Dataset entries
———

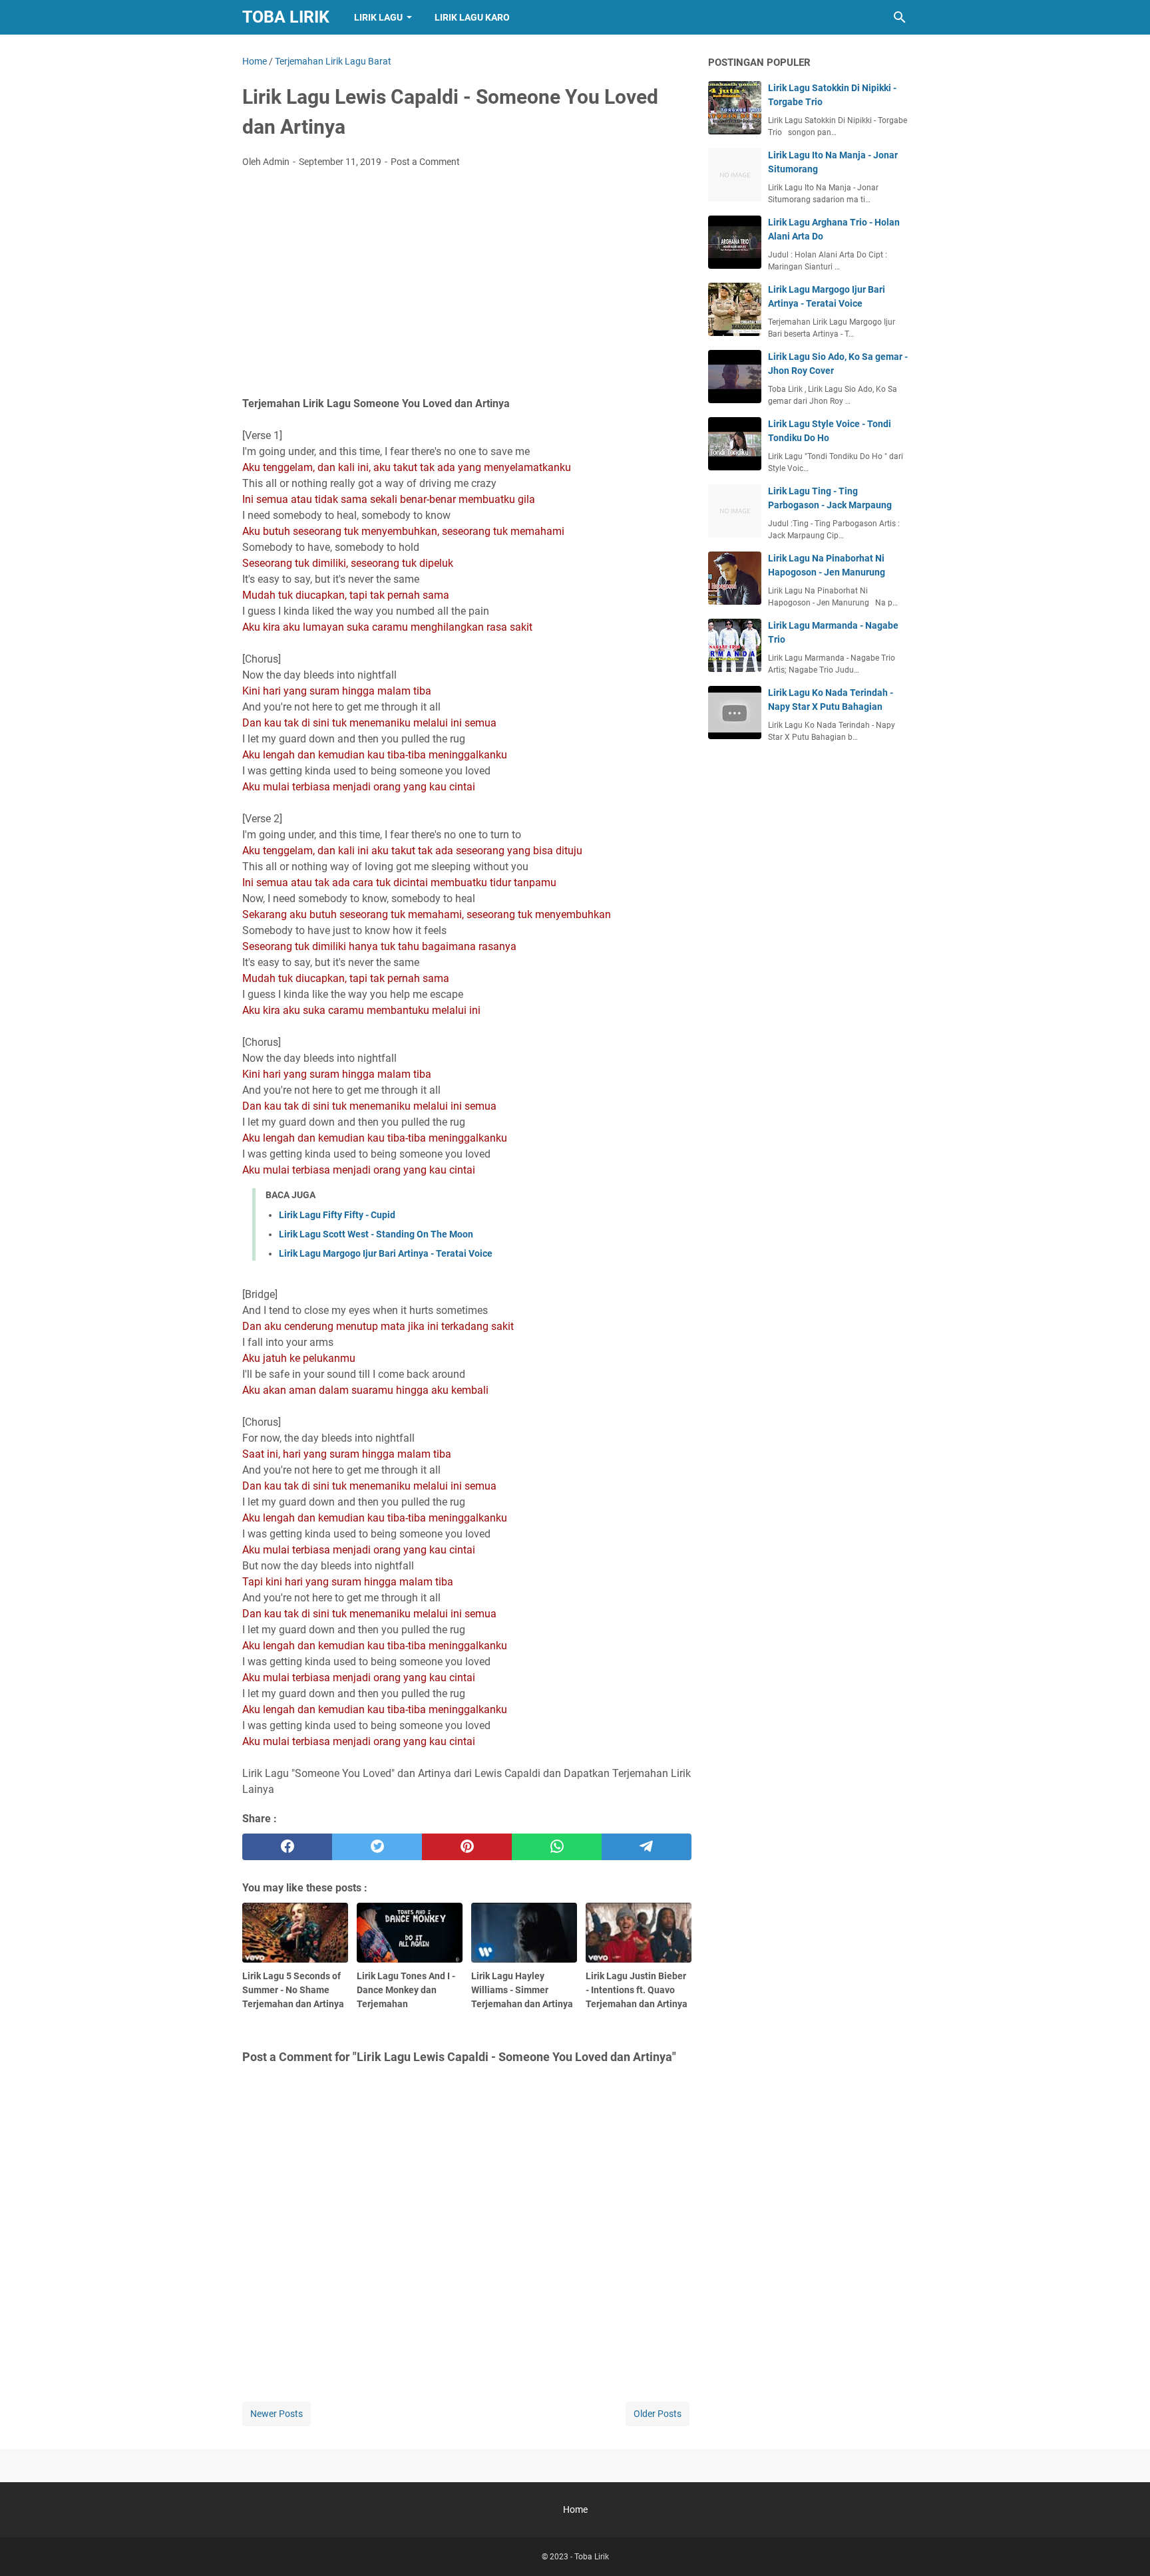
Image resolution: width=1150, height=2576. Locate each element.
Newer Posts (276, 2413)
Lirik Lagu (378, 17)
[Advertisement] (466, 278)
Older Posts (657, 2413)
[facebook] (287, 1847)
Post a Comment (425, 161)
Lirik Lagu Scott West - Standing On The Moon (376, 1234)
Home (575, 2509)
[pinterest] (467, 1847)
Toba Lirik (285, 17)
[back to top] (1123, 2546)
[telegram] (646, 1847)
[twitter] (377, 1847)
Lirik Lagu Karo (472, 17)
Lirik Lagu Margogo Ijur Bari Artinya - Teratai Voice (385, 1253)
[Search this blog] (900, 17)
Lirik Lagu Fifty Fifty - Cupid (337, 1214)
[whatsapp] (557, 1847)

———

● **TASK TO COMPLETE**
Report each line of the records that holds the word "Lagu".

● **FINISHED EXERCISE**
Lirik Lagu (378, 17)
Lirik Lagu Scott West - Standing On The Moon (376, 1234)
Lirik Lagu Karo (472, 17)
Lirik Lagu Margogo Ijur Bari Artinya - Teratai Voice (385, 1253)
Lirik Lagu Fifty Fifty - Cupid (337, 1214)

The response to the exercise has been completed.